As vendas nos canais digitais ainda são um desafio para a Venancio? Planejam investimento em tecnologia?

Trabalhamos com dados diariamente. Precisávamos de uma área de inovação em tecnologia. Por isso, nós adquirimos um prédio na Barra da Tijuca (Zona Oeste do Rio). Lá, teremos uma equipe interna e startups dedicadas a pensar em inovações e soluções.

Queremos criar coisas novas para o nosso desenvolvimento, novas formas de vender remédio. Atingimos um público ainda maior quando expandimos nossa capacidade no meio digital. Eu percebo que o mundo vai mudar. Existem pessoas que vão me corrigir dizendo: “já está mudando”. Sim, mas a velocidade ainda é lenta.

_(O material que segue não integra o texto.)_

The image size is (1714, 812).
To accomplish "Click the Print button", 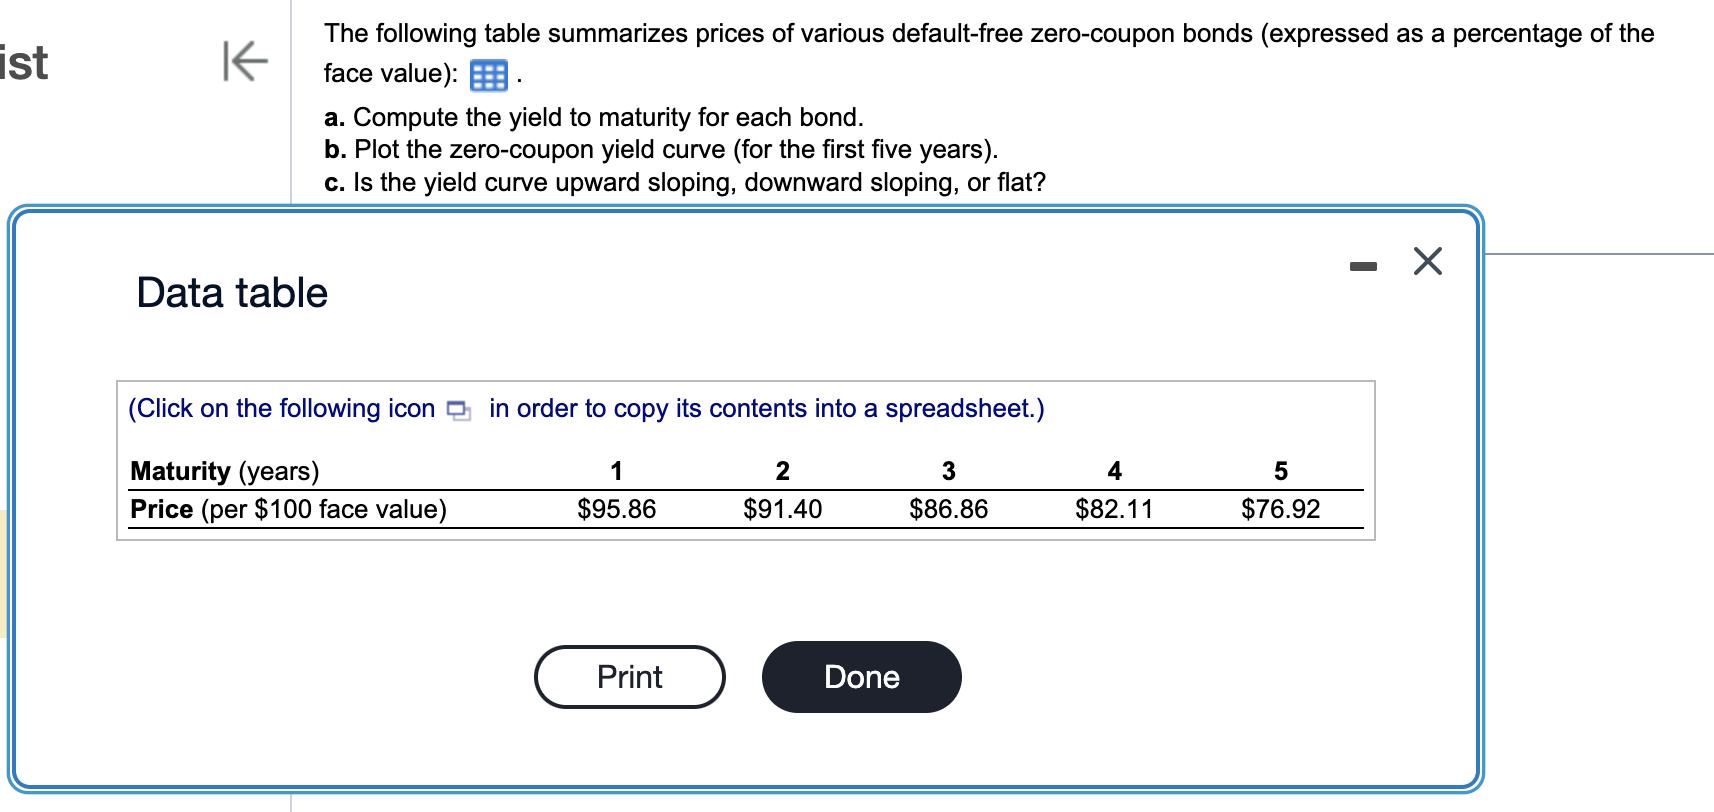I will [x=629, y=677].
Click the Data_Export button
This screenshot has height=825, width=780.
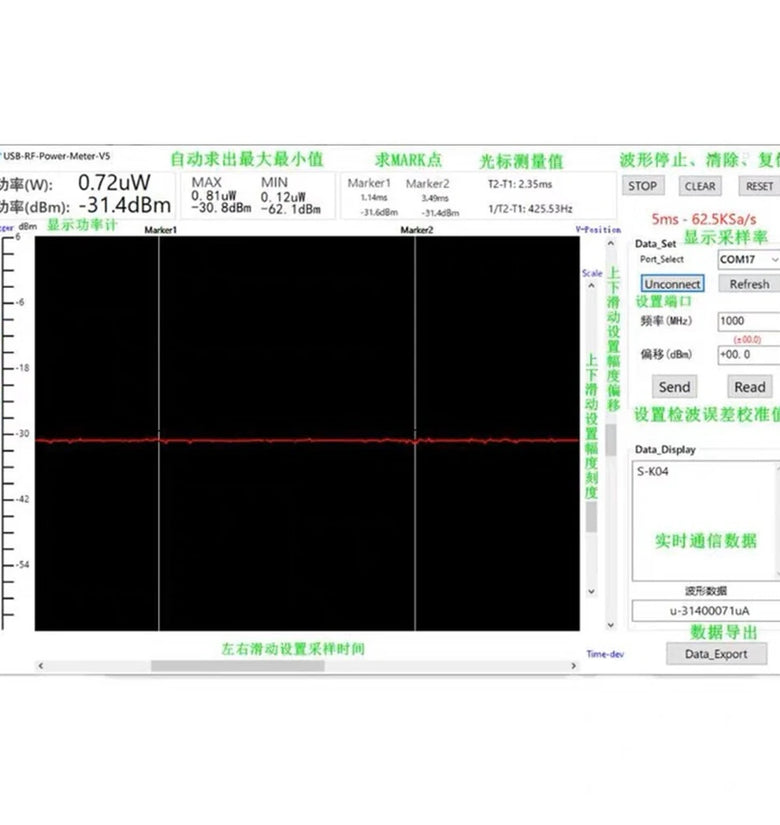click(x=716, y=654)

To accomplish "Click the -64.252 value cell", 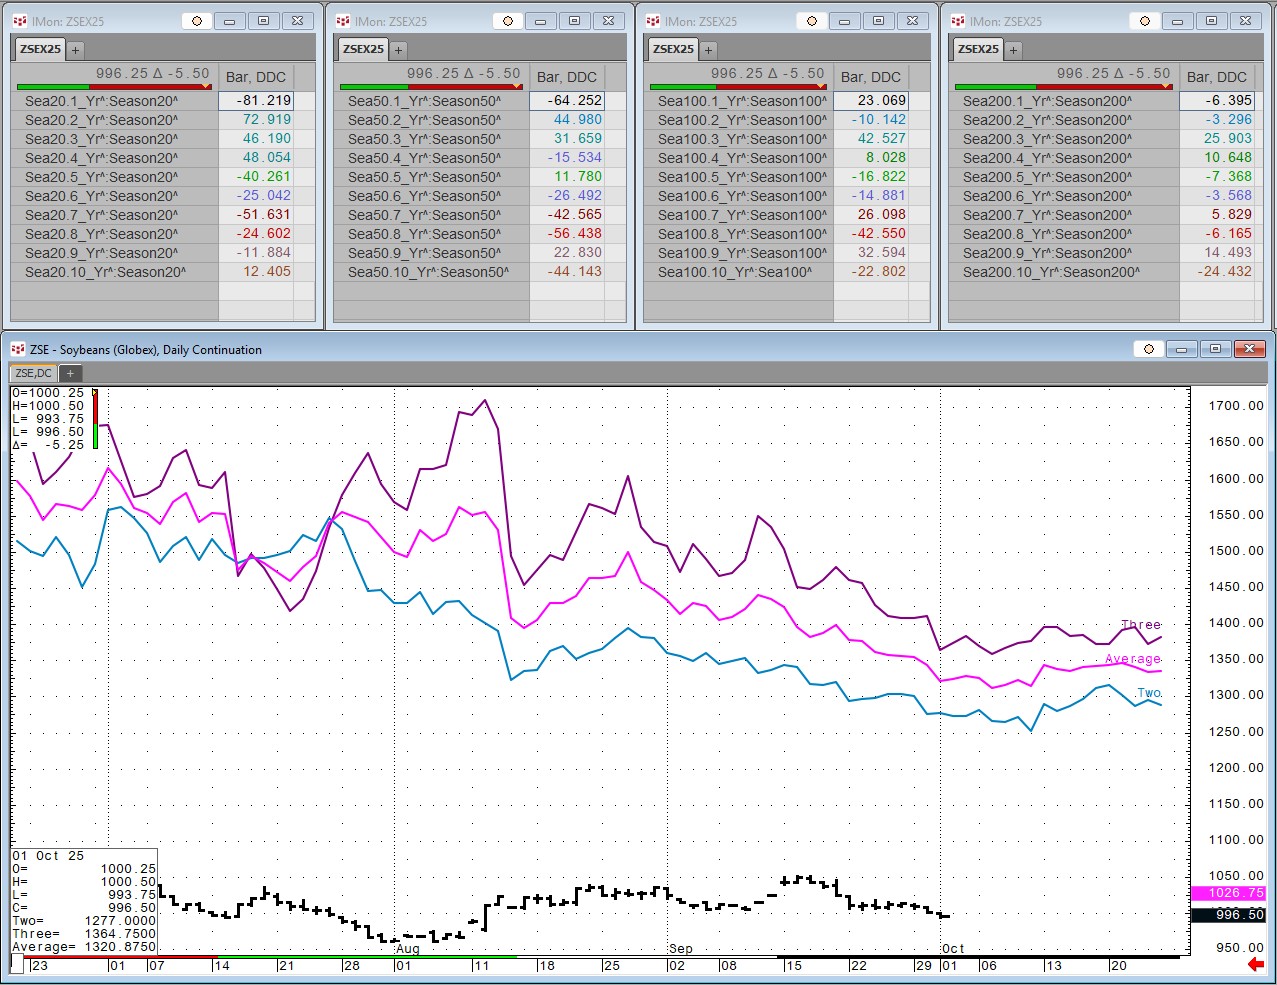I will pos(567,101).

Para qual lugar vai mudar, como vai mudar? Ninguém sabe ainda aonde vai chegar. Antes da pandemia, vendíamos 3% por e-commerce. Depois, nós tivemos um crescimento enorme na venda não presencial.

O cliente pode fazer o pedido pelo iFood, Rappi, Uber ou pelo site, e passar em uma loja próxima para pegar. Isso não quer dizer que essa será a solução inovadora. O modelo de venda que estou falando é um que ainda não existe.

A empresa diz produzir 80% da energia que as lojas consomem com geração solar. Isso reduz os custos da empresa?

Sim. Conseguimos unir a questão ambiental e econômica com a implantação de usinas solares. É um orgulho grande a empresa ter esse lado consciente. Nosso escritório, por exemplo, tem selo Leed, o principal certificado de que um edifício é de fato sustentável. A quarta planta solar já está em fase de implantação e deve começar a funcionar no primeiro semestre de 2025.